Through ATLAS, satellite operators can utilize an interface to schedule satellite passes and pick up data. With this interface, operators can access a large number of integrated ground stations across the country. Using this software, operators are not only able to schedule passes at Quintillion’s HiLDA location but also at other locations around the globe where they pay for ground station services. This enables operators to increase the number of passes they process a day, diversify the times and locations of those passes, and pick up different types of satellites (such as geostationary or highly elliptical orbiting satellites). 

Security 

The remoteness ofUtqiaġvik is another natural advantage of its location. It’s not an area anyone can readily access, which provides a layer of security for the satellite data being retrieved and processed. Additionally, the HiLDA ground station has several stringent security standards in place, including cameras and 24/7 monitoring, data encryption, and a local presence that can respond and do maintenance checks. 

Expandability 

The location of the HiLDA Ground Station offers several opportunities for scalability. Currently, we are building two platforms that will allow customers to operate on Ka and Ku bands, in addition to putting out additional S and X bands. We also have multiple options for expansions that are adjacent to our facility. 

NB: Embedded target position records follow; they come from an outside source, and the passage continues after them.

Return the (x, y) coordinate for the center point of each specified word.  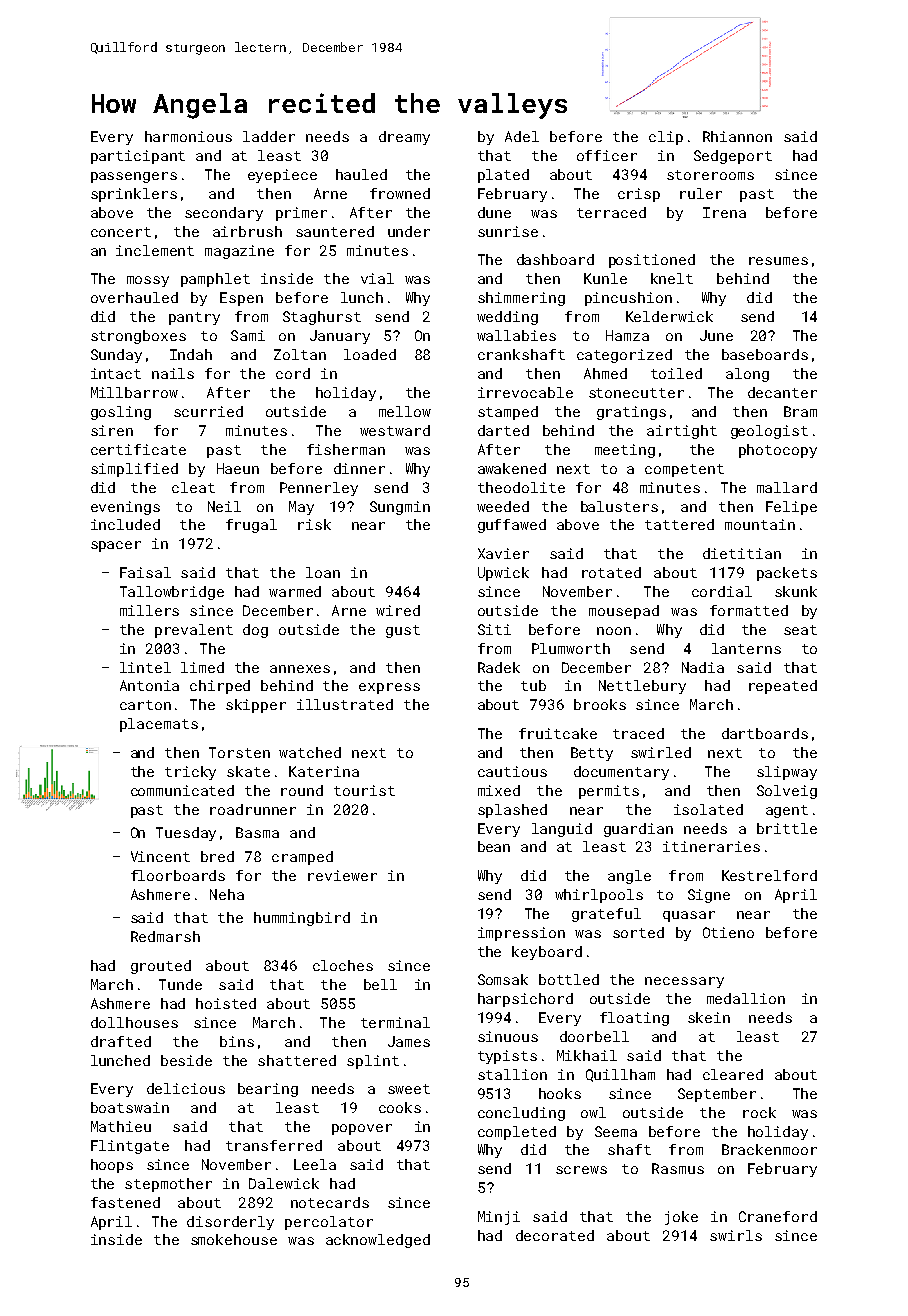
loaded (370, 354)
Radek (499, 667)
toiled (676, 373)
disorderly (230, 1223)
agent (787, 811)
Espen (241, 299)
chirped (220, 687)
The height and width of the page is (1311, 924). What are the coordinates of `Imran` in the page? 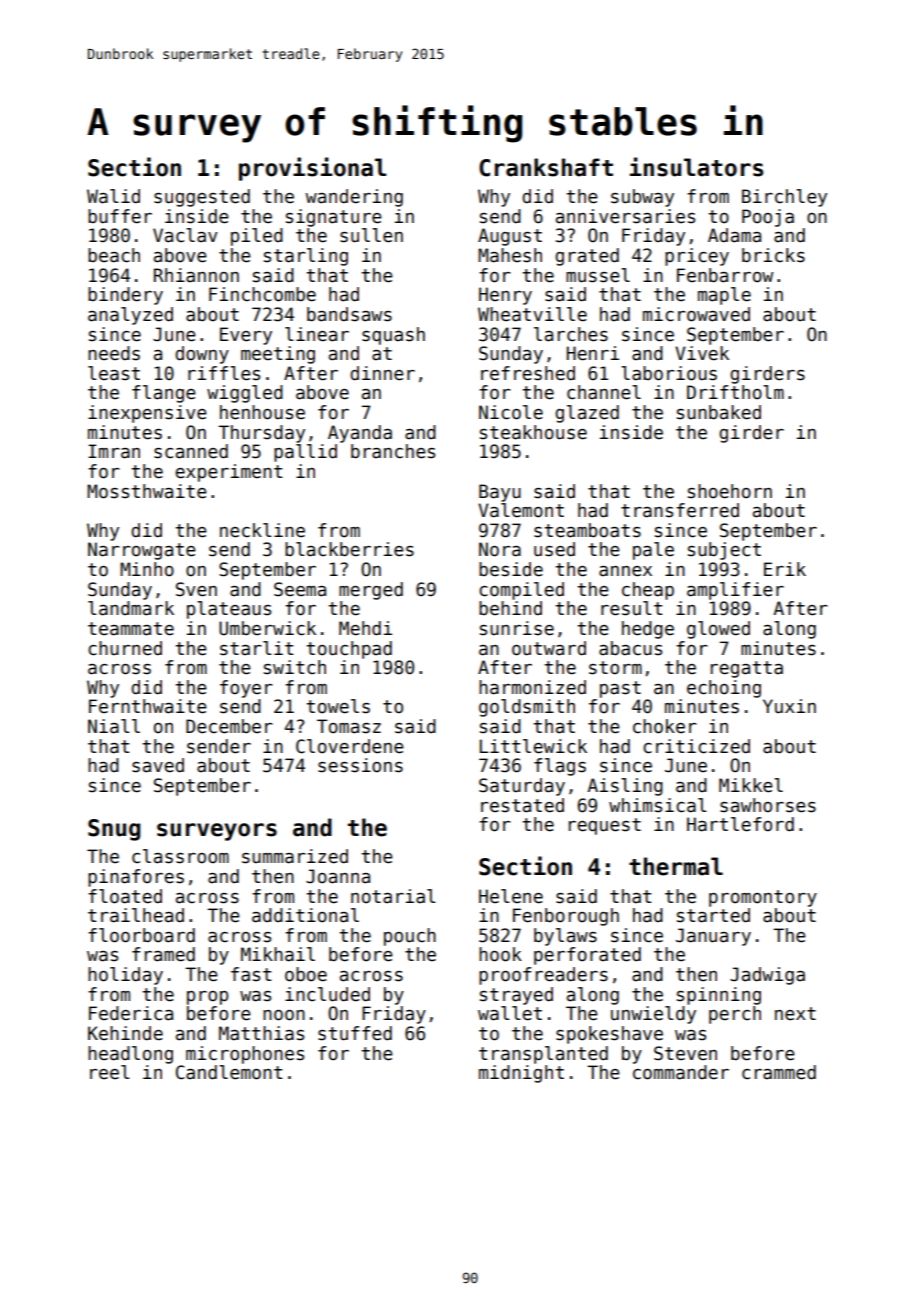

Choose the Quintillion HiLDA Ground Station for Your Satellite Operation 

Until the launch of the HiLDA Ground Station, satellite operators have been faced with two choices: to downlink to a facility in a different country or use a low-latitude ground station. The Quintillion HiLDA Ground Station closes critical security gaps by reducing reliance on foreign entities for processing satellite data and providing a diversified backup point at the most remote place in the United States.